The syntax of regular expressions (hfst.regex, hfst.compile_lexc_file, hfst.compile_xfst_file) follows the Xerox formalism, where the following symbols are used instead: 0 for epsilon, and ? for unknown and identity. On either side of a transition, ? means the unknown. As a single symbol, ? means identity-to-identity transition. On both sides of a transition ? means the combination of unknown-to-unknown AND identity-to-identity transitions. If unknown-to-unknown transition is needed, it can be given as the subtraction [?:? - ?]. Some examples:

hfst.regex('0:foo')   # epsilon to "foo"
hfst.regex('0:foo')   # "foo" to epsilon
hfst.regex('?:foo')   # any symbol to "foo"
hfst.regex('?:foo')   # "foo" to any symbol
hfst.regex('?:?')     # any symbol to any symbol
hfst.regex('?')       # any symbol to the same symbol
hfst.regex('?:? - ?') # any symbol to any other symbol

Note that unknowns and identities are expanded with the symbols that the expression becomes aware of during its compilation:

hfst.regex('?')           # equal to [?]
hfst.regex('? foo')       # equal to [[?|foo] foo]
hfst.regex('? foo bar:?') # equal to [[?|foo|bar] foo [bar:?|bar:bar|bar:foo]]

Also note that flag diacritics contain @ so they must be escaped with quotes if used in regular expressions, e.g. "@U.FOO.ON@".

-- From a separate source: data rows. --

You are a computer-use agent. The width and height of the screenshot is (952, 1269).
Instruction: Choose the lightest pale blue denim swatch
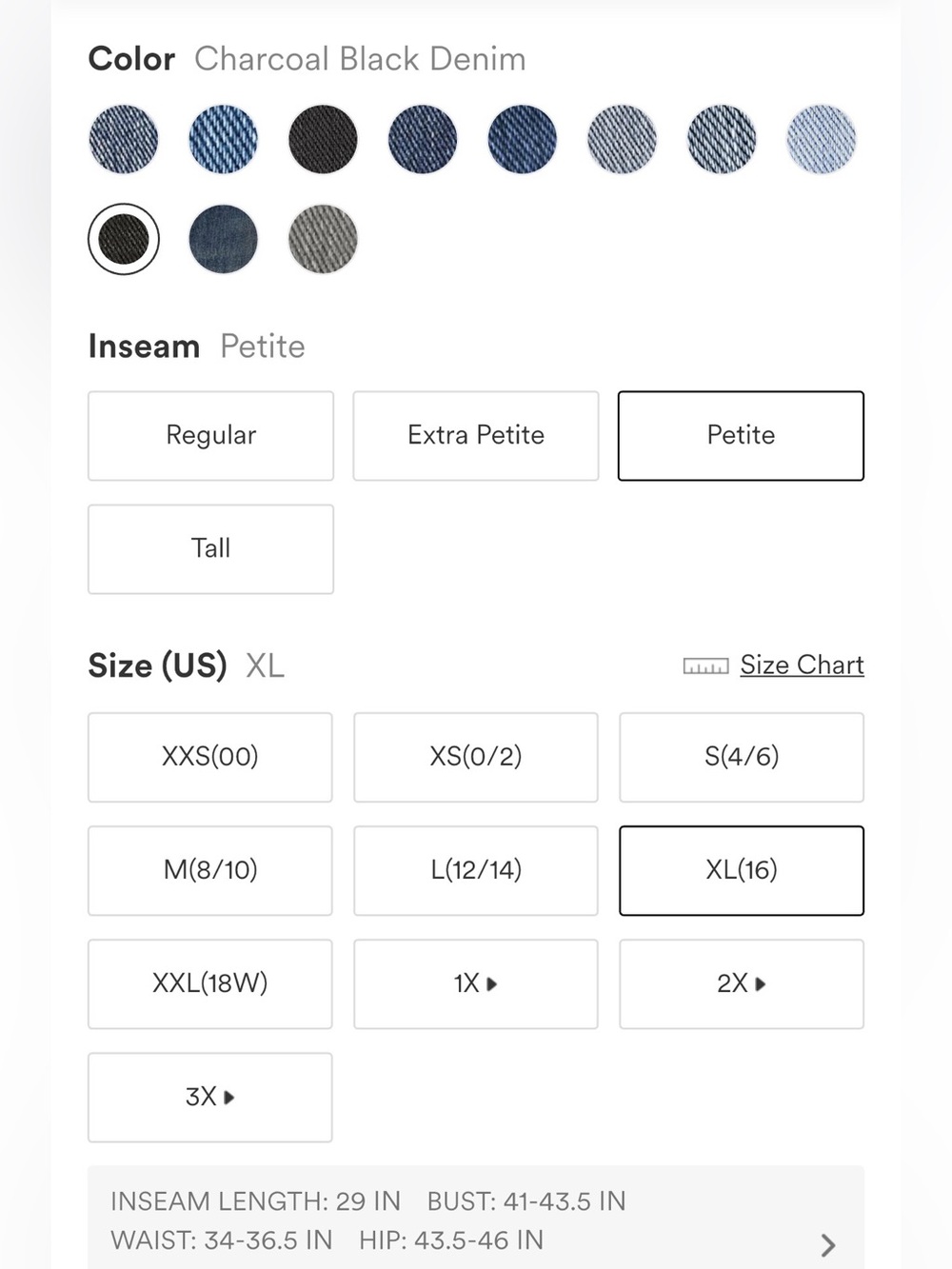click(x=822, y=139)
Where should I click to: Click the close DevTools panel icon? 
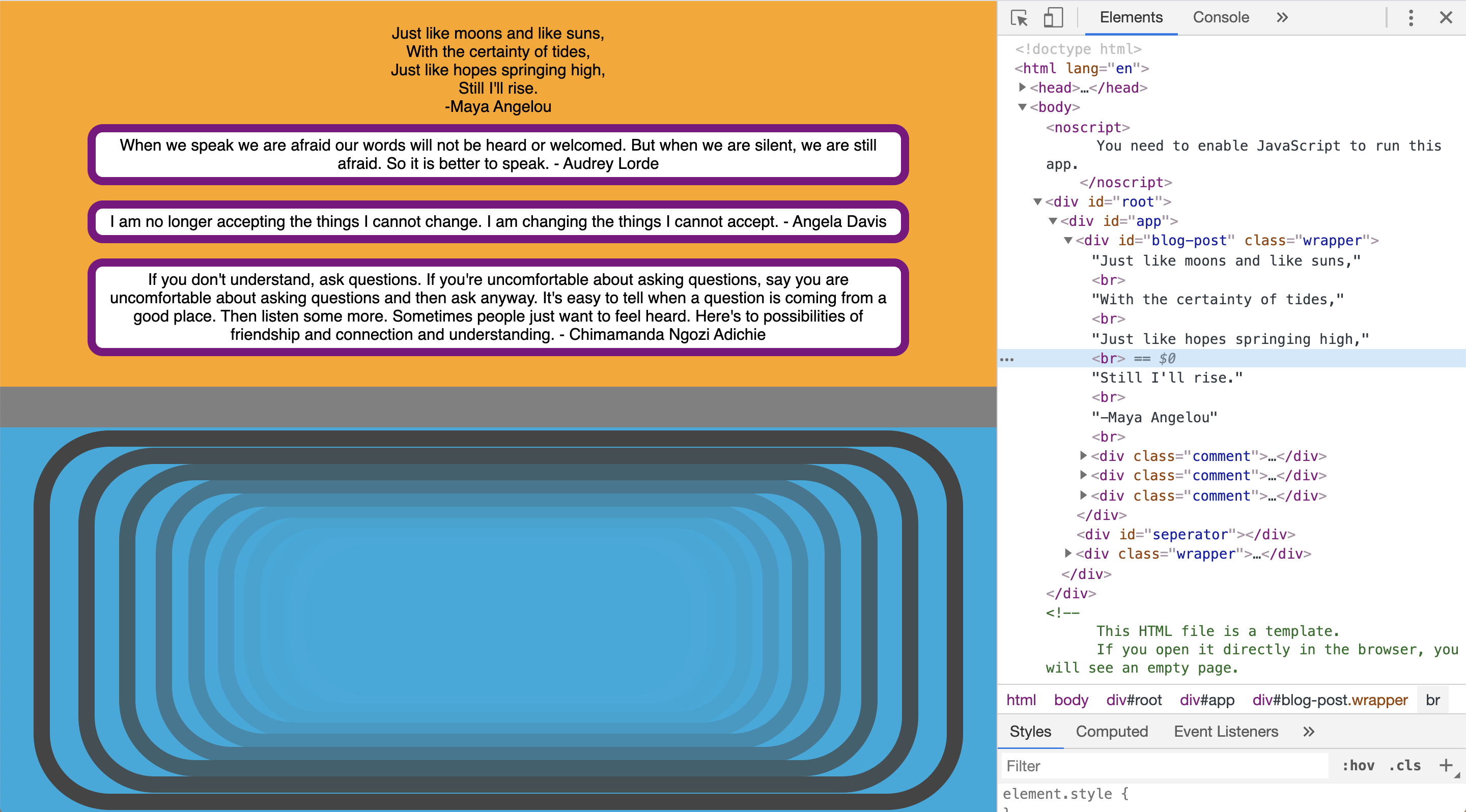[1446, 18]
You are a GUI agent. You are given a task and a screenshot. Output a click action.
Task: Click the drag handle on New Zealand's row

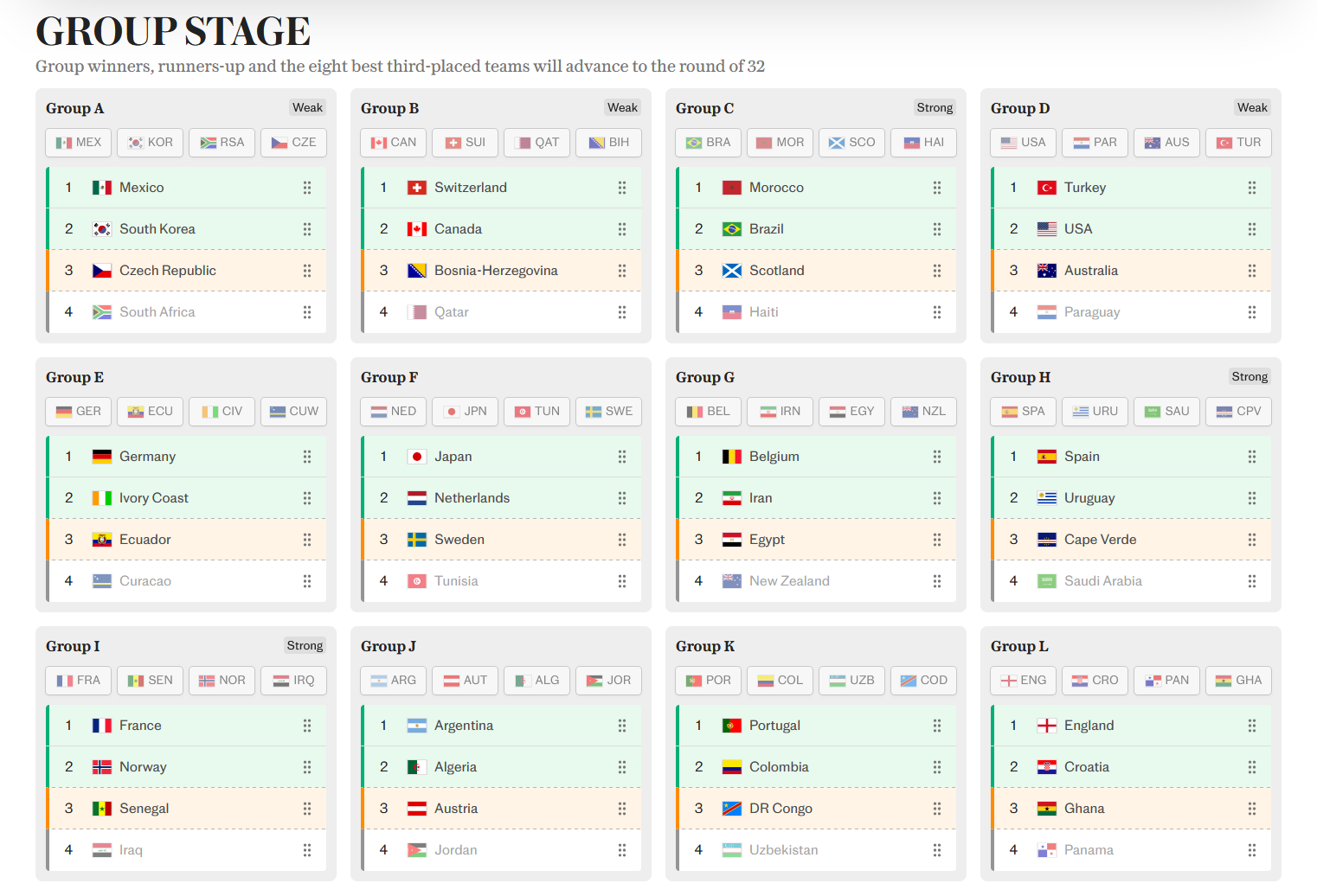[x=937, y=581]
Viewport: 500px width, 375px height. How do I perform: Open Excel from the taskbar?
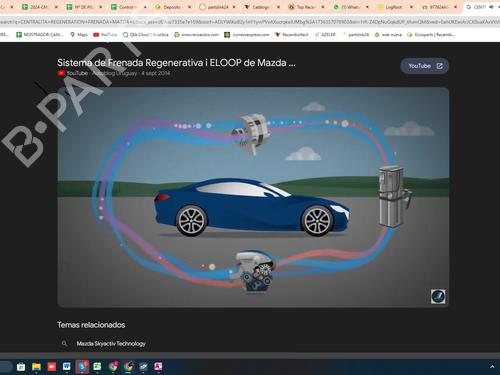[x=97, y=366]
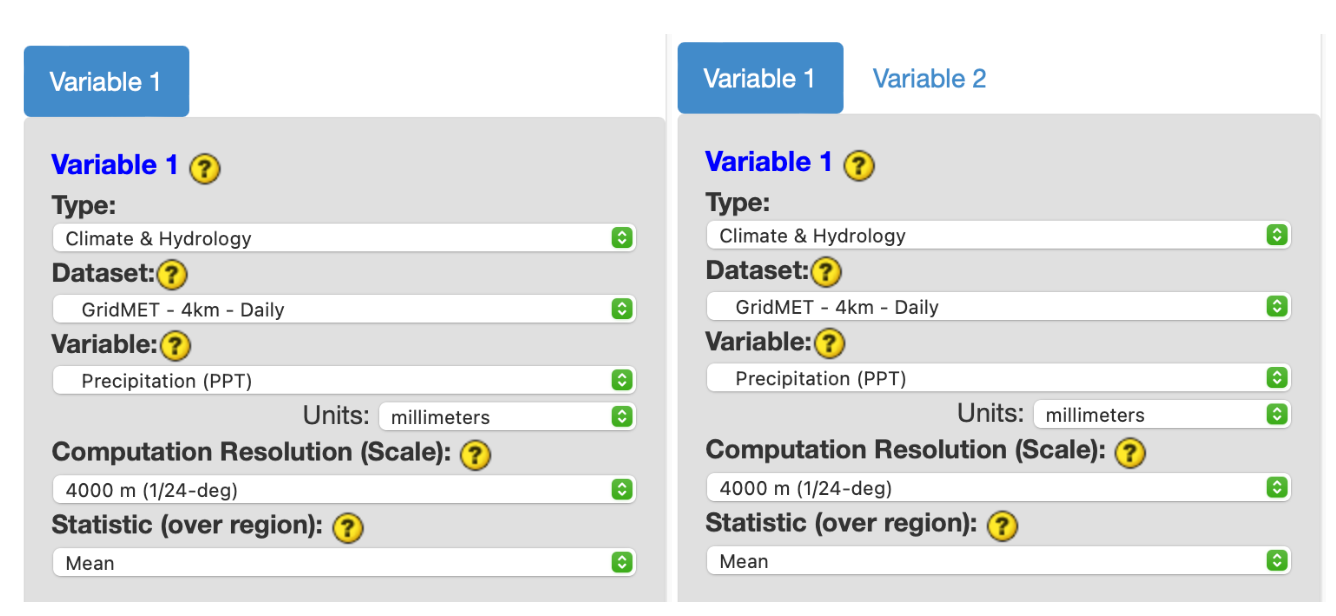
Task: Click help icon beside Variable 1 heading, left panel
Action: pyautogui.click(x=205, y=167)
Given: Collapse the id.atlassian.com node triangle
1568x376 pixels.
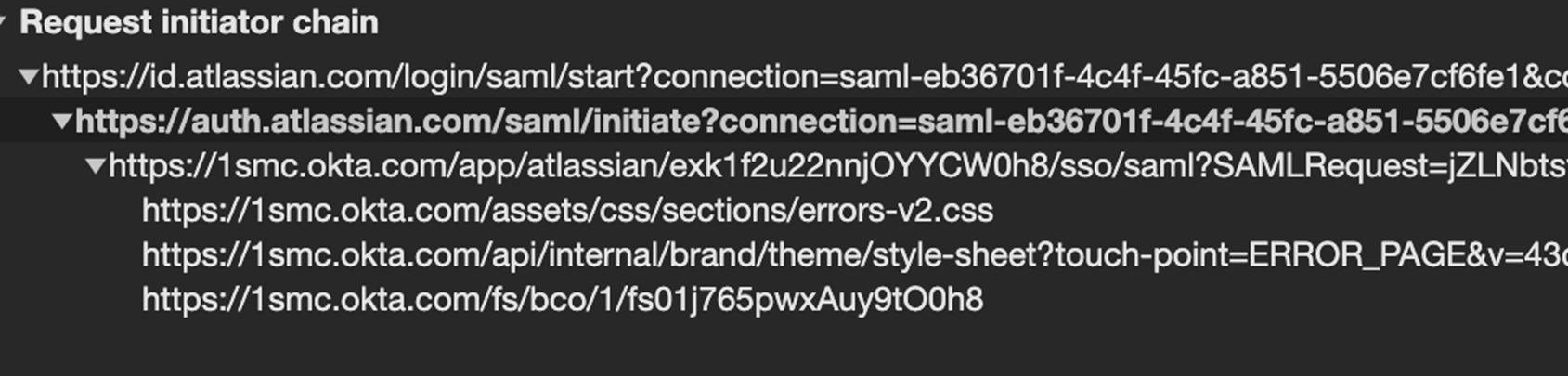Looking at the screenshot, I should pyautogui.click(x=29, y=76).
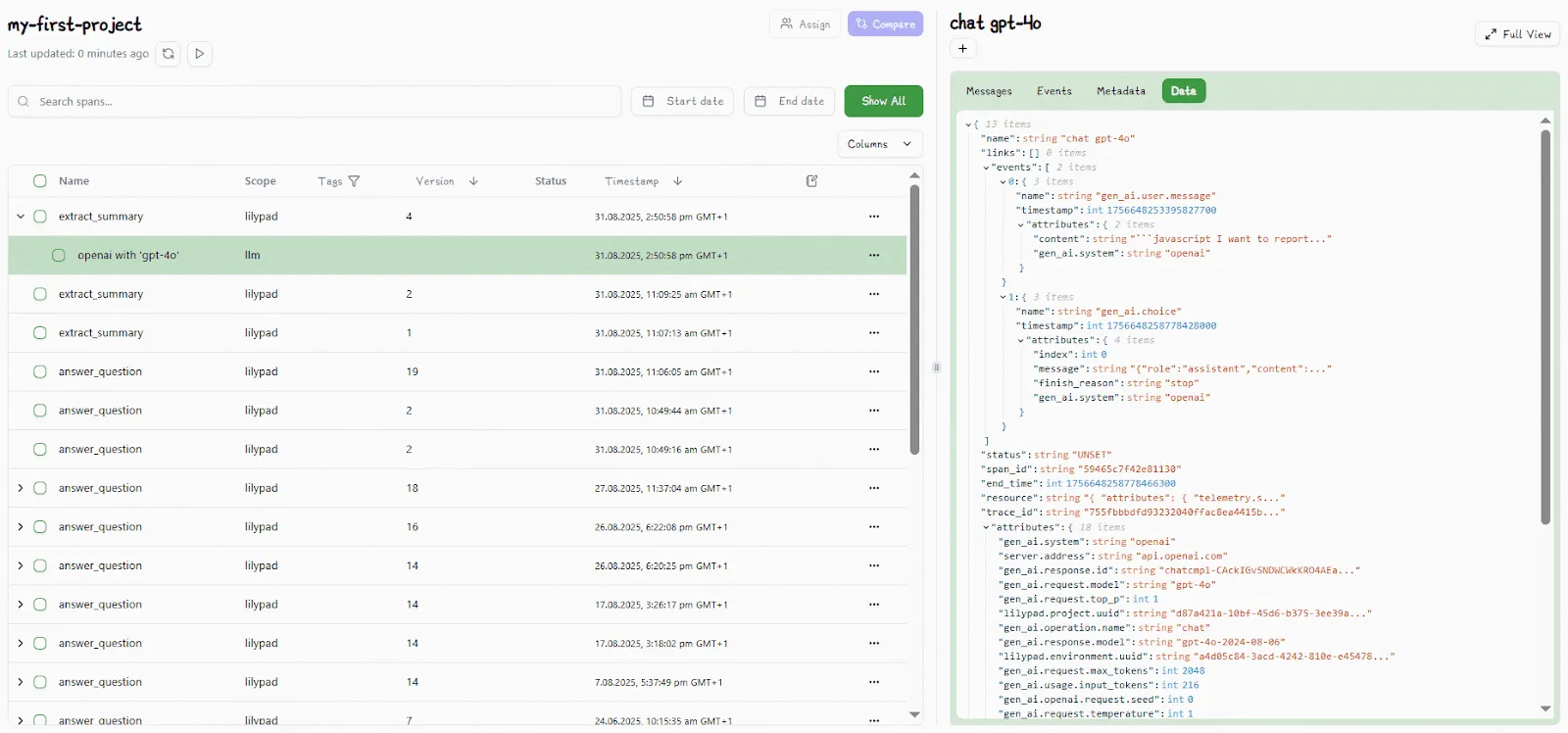Click the Search spans input field

(323, 102)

Lookup and string extraction

In lookup, the epsilon is printed as empty string and unknowns and identities as those symbols that they are matched with (todo: for OL format, unknowns on output side are not expanded):

>>> tr = hfst.regex('foo:0 bar:? ?')
>>> print(tr.lookup('foobara'))
(('bara', 0.0), ('fooa', 0.0))

In extract_paths, epsilon, unknown and identity are printed as such:

>>> tr = hfst.regex('foo:0 bar:? ?')
>>> print(tr.extract_paths())
{'foobar@_IDENTITY_SYMBOL_@': [('@_EPSILON_SYMBOL_@@_UNKNOWN_SYMBOL_@@_IDENTITY_SYMBOL_@', 0.0), ('@_EPSILON_SYMBOL_@bar@_IDENTITY_SYMBOL_@', 0.0), ('@_EPSILON_SYMBOL_@foo@_IDENTITY_SYMBOL_@', 0.0)],
 'foobarfoo': [('@_EPSILON_SYMBOL_@@_UNKNOWN_SYMBOL_@foo', 0.0), ('@_EPSILON_SYMBOL_@barfoo', 0.0), ('@_EPSILON_SYMBOL_@foofoo', 0.0)],
 'foobarbar': [('@_EPSILON_SYMBOL_@@_UNKNOWN_SYMBOL_@bar', 0.0), ('@_EPSILON_SYMBOL_@barbar', 0.0), ('@_EPSILON_SYMBOL_@foobar', 0.0)]}

Converting strings into transducers

In hfst.fst() and hfst.fsa(), unknowns and identities possible, but not expanded and must be pre-tokenised (this is true for all special and multi character symbols).

Other functions

In hfst.compile_sfst_file, unknowns and identities cannot be used as they are not part of the SFST formalism. Also, the symbol for epsilon is <> and agreement variables must be used instead of flag diacritics.